The code that prints these messages has not been changed since 2011 so I
guess it is a driver issue. You never posted which driver you use
exactly and your kernel config enables all. Therefore I cannot look further.

The best way to find out what's wrong is to bisect the kernel, i.e.
finding the exact commit that caused the issue to appear.

http://wiki.gentoo.org/wiki/Kernel_git-bisect

Unfortunately, there have been 1545 commits between 3.6 and 3.7. With
blind bisection you need 39 kernels to find the issue.

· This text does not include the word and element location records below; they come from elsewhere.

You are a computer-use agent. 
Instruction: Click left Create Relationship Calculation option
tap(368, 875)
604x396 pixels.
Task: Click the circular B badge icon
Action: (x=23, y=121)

Maybe `git log`
can give you a hint which commits might be relevant.

Regards,
Florian Philipp

signature.asc

Bruce Hill

unread,
Dec 25, 2012, 10:00:01 AM12/25/12
to
On Mon, Dec 24, 2012 at 08:53:33AM -0800, fe...@crowfix.com wrote:
> On Mon, Dec 24, 2012 at 10:07:04AM -0600, Bruce Hill wrote:
>
> > emerge -av app-text/wgetpaste && wgetpaste /path/to/3.6/.config
> > /path/to/3.7/.config
>
> 3.6.10 .config -- http://bpaste.net/show/66307/
> 3.7.1 .config -- http://bpaste.net/show/66309/
>
> > Also can you "dmesg | wgetpaste" and note the "uname -srm" output?
>
> 3.6.10 dmesg -- http://bpaste.net/show/66310/
>
> uname -srm: Linux 3.6.10-gentoo x86_64
>
> A couple of others:
>
> My partial transcription of the 3.7.1 boot error messages: http://bpaste.net/show/66311/
>
> 3.6.10 emerge --info: http://bpaste.net/show/66312/
>
> I also added all this to the Dropbox dir.

We're on the road, getting ready to pack, and not in a good position to do
much on this issue atm.

I would suggest you run "lspci -nnk" with your running 3.6.10 kernel and save
that output. Then go into the kernel source directory for 3.7.1, run "make
mrproper" then "make defconfig" and enable all the kernel drivers listed in
the "lspci -nnk" output, as well as the drivers for your IDE/SATA controllers,
and / filesystem. That kernel should boot you, and will get rid of a lot of
the cruft from the present bloated kernels.

Todd Goodman

unread,
Dec 25, 2012, 11:10:01 AM12/25/12
to
* Florian Philipp <li...@binarywings.net> [121225 07:16]:
A me too on the problem the original poster is seeing.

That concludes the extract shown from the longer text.